DOCUMENT SEGMENT >>
The prospect that political assassination could become a tactic loomed yesterday in an increasingly unstable Palestinian power struggle after a leading Fatah moderate was seriously wounded as he watched television at home with his family.

Nabil Amr, the board chairman of al Hayat al Jadeeda, a newspaper strongly in favour of Palestinian Authority (PA) reform, and a frequent critic of Yasser Arafat, is in Amman, Jordan, with serious leg wounds. A gunman had fired a close-range burst through his living room window.

The attempted murder of Mr Amr, a former minister and member of the Palestinian Legislative Council, is thought to have been the first time an elected politician in the West Bank or Gaza has been targeted since the formation of the PA in 1996. Ahmad Qureia, the Palestinian Prime Minister, said it was an example of the "deep security crisis" engulfing the Palestinian territories, locked in internal conflict over what critics see as Mr Arafat's autocratic rule and widespread PA corruption.

DATA BELOW >>
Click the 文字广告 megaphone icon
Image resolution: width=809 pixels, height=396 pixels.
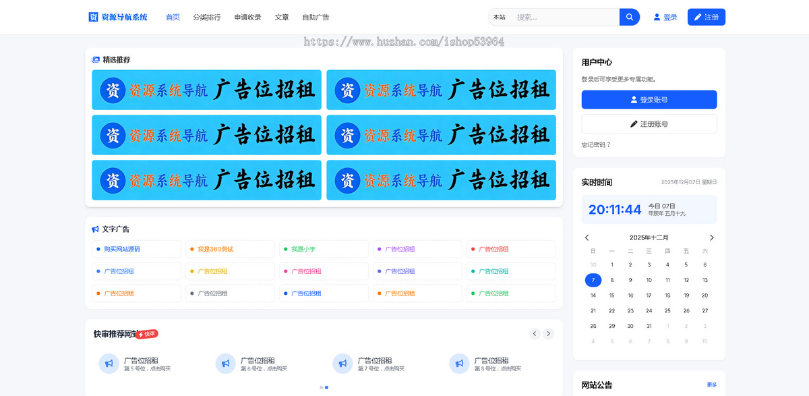[x=95, y=229]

BRIEF >>
Extract the full report on the shooting of Nabil Amr word for word. This data has no connection to the report on the shooting of Nabil Amr.

SOLUTION BELOW >>
The prospect that political assassination could become a tactic loomed yesterday in an increasingly unstable Palestinian power struggle after a leading Fatah moderate was seriously wounded as he watched television at home with his family.

Nabil Amr, the board chairman of al Hayat al Jadeeda, a newspaper strongly in favour of Palestinian Authority (PA) reform, and a frequent critic of Yasser Arafat, is in Amman, Jordan, with serious leg wounds. A gunman had fired a close-range burst through his living room window.

The attempted murder of Mr Amr, a former minister and member of the Palestinian Legislative Council, is thought to have been the first time an elected politician in the West Bank or Gaza has been targeted since the formation of the PA in 1996. Ahmad Qureia, the Palestinian Prime Minister, said it was an example of the "deep security crisis" engulfing the Palestinian territories, locked in internal conflict over what critics see as Mr Arafat's autocratic rule and widespread PA corruption.